Funny that the quest for truth is seemingly only coming from the private sector (or governments other than the United States), but it is the federal government that has become the master of disseminating fake news. Beyond the Cold War propaganda that both sides supported. That a mass of people really want that false news to be true, intend to live their lives in reliance of such falsehoods-as-reality, is a testament both to their desperation is a world that seems to be passing them by and how badly our educational system has failed them.
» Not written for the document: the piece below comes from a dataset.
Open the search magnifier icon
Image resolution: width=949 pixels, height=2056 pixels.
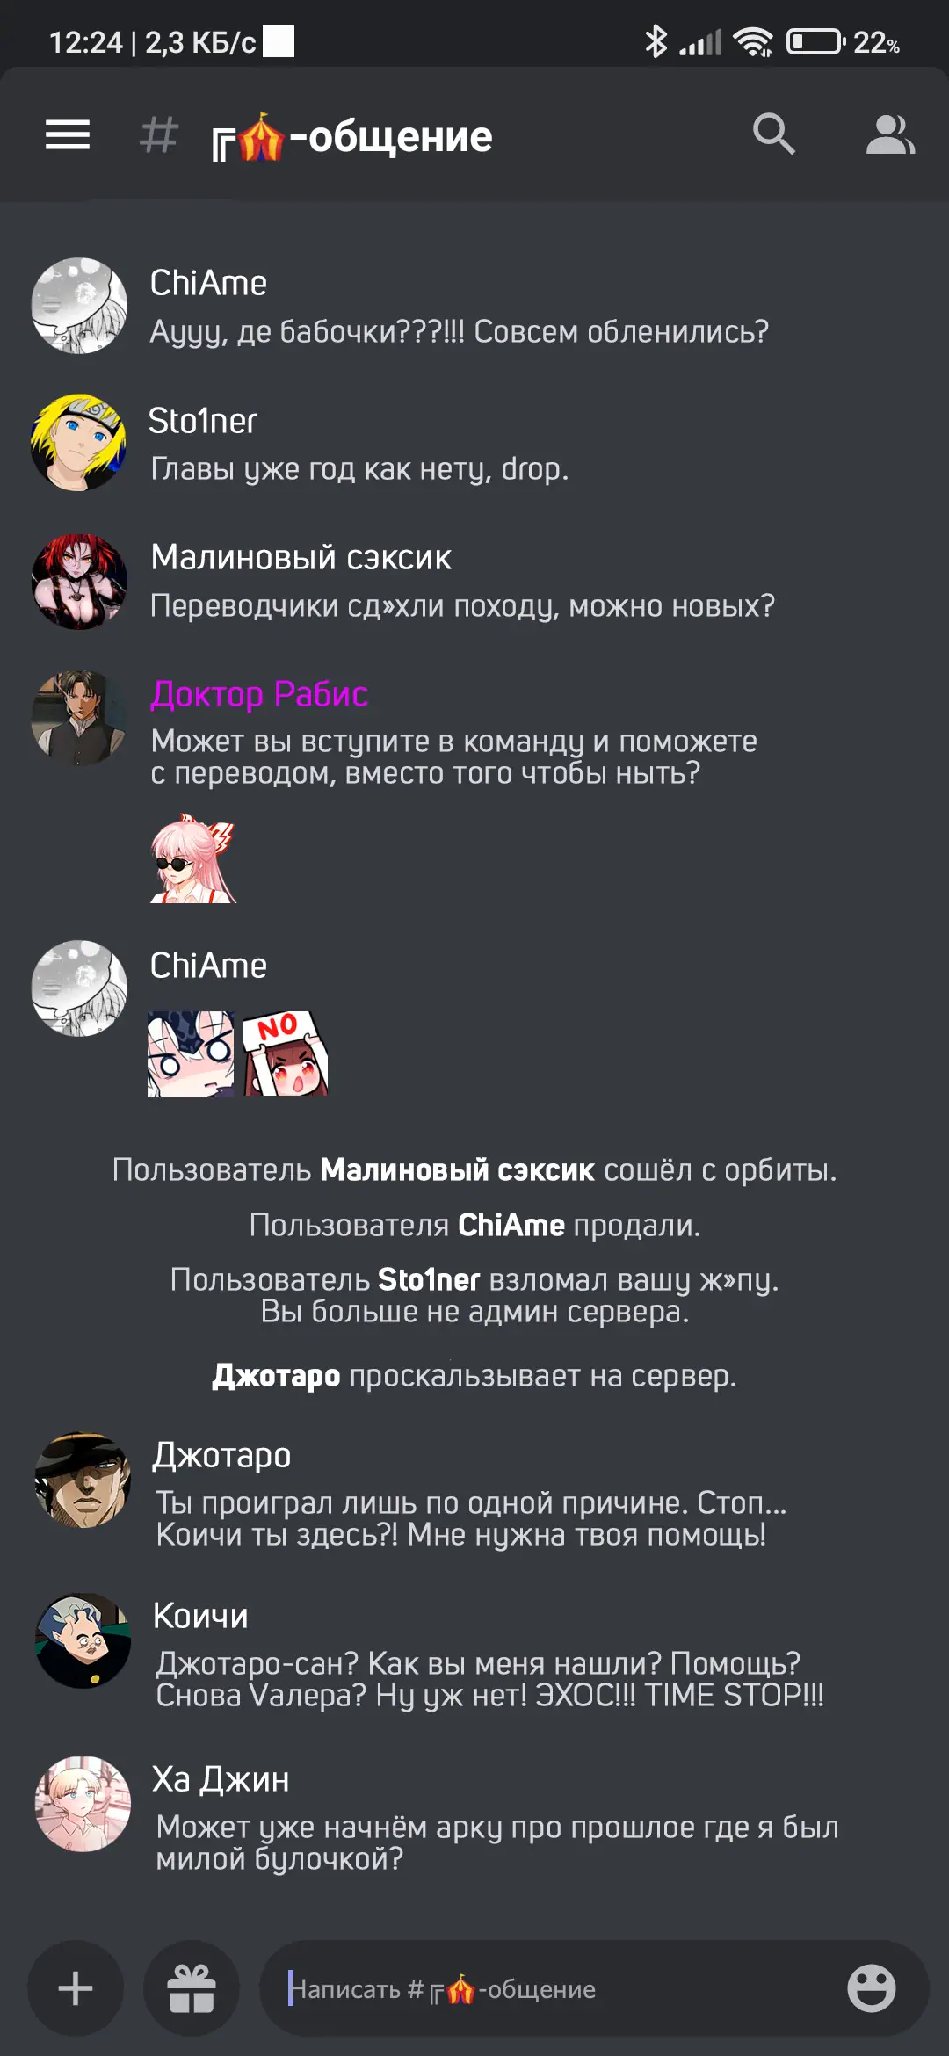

But the new administration needs this fake news. There is no way for Donald Trump to return obsolete jobs at high levels of pay to workers who really will never return to what was, to restore jobs (versus automation) as he pledged by moving manufacturing on-shore or create a cheaper, more inclusive and better healthcare system. He needs to control how these “failures” are presented to maintain his power base. They will either be misrepresented as success, or The Donald will invoke his second greatest skillset: blaming others while deflecting attention. There is no way to accomplish these vectors unless he can make people believe that what is false is really true. Think democracy thrives where so many people literally make decisions as if fake news were true?
I’m Peter Dekom, and I wonder exactly what is going to happen to the entire American political system as a result of this dramatic shift in values and governmental intention.